Why should workers care about Accreditation? In the old days, the assumption was made that written documents constituted 'proof'. A signed document was evidence that someone had given their word. This the auditor's mantra was born: "If it's not written down, it didn't happen.' In different times, where one's honour was more highly valued, few would have taken into consideration the potential for documents to be forged.
After years and years and years of this practice, few have questioned its validity, despite the temptations and many known examples of documents being forged, or so many signatures being required that the intended meaning behind putting one's signature to something is often lost.
In addition, the written documents and signatures provided a means of concrete communication in hierarchical organisations that relied largely on their chain of command to communicate amongst the ranks.
In the digital age, most management systems have just automatically carried their hard copy systems over to a digital version, without giving much thought to effectiveness, efficiency, validity, etc. Those old habits are really hard to give up.
In addition, when the key focus becomes accreditation rather than effectiveness and reliability, many organisations (and unfortunately too many so-called consultants) rely too heavily on an accreditation standard, using it as a template - which it is not designed to be, often resulting in ill-fitting solutions - instead of as a checklist, which should prompt the organisation to carefully consider what it needs and how best to provide it for their particular circumstances.
Strictly parroting an accreditation framework or standard is a lazy approach that gives a false sense of assurance and often creates unneccessary bureaucracy, inefficiencies as well as a lot of frustration and friction. Casting the organisation's management system rigidly in terms of the standard may make it easy for the auditor, but it often does not serve the organisation itself as well as it might.

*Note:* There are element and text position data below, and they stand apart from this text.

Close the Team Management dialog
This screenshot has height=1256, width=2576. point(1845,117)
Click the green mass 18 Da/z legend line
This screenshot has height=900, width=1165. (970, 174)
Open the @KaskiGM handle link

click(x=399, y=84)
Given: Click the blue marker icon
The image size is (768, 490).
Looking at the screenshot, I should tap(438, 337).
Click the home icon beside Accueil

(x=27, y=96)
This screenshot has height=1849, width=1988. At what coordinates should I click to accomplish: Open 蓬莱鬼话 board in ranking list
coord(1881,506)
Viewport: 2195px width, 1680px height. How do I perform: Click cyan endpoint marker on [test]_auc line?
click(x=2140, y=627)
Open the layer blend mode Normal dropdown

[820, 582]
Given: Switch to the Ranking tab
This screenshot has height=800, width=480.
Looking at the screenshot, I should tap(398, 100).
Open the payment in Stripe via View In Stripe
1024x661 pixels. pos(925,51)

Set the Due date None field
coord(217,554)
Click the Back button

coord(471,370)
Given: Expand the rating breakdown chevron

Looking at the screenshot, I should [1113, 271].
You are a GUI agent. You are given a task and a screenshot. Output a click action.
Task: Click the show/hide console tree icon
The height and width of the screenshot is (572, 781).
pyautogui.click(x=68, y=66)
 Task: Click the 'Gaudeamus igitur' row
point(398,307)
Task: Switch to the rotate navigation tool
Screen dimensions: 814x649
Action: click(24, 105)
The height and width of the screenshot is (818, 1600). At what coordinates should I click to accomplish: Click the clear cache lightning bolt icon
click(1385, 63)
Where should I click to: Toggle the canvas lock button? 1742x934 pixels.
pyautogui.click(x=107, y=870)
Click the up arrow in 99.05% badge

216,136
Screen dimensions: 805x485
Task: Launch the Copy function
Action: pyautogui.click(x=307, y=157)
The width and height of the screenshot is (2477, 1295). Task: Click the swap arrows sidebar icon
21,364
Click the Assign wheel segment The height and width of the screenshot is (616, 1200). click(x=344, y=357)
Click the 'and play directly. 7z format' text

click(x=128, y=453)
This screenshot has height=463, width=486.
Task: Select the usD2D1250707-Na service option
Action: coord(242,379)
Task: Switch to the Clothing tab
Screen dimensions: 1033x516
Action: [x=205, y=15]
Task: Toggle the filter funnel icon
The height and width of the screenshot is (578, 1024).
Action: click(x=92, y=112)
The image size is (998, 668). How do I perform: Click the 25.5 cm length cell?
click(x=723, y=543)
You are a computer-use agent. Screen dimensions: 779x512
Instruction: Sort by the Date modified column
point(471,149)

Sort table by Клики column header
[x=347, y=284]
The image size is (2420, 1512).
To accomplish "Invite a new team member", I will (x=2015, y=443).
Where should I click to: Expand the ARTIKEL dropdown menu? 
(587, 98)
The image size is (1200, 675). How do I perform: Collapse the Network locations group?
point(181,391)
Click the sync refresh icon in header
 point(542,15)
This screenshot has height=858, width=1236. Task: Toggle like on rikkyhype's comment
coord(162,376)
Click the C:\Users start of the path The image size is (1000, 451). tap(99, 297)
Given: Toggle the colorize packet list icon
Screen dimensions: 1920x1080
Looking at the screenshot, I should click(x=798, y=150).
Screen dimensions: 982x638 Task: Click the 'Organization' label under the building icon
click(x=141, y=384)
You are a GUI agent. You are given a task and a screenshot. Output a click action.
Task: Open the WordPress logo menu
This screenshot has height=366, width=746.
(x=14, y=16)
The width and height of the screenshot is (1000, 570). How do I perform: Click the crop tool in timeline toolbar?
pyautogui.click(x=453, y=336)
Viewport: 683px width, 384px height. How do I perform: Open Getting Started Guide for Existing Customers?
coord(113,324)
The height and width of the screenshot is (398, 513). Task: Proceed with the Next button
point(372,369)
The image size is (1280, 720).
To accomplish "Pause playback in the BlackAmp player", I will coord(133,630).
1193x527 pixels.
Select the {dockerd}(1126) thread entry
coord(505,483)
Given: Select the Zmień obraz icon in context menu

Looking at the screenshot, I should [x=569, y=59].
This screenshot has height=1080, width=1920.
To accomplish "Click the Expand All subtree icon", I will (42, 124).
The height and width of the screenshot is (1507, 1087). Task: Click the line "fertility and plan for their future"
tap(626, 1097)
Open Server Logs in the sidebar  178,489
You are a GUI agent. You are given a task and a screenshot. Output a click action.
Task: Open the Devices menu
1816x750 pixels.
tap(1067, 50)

I like to say, "The auditor doesn't live here, but YOU do!" You can always create a navigation resource for the auditor and still develop and implement appropriately compliane systems that best serve your organisation - you just have to understand the purpose of each requirement and do some consulting and consideration for your own organisation to achieve systems that work. And then the documents should capture what you actually do at work - ie get the processes sorted out, then document them. The documents are not the star of the show - the actual ways you do the work is what matters.
There is work to be done..... we could do this so much more effectively and efficiently.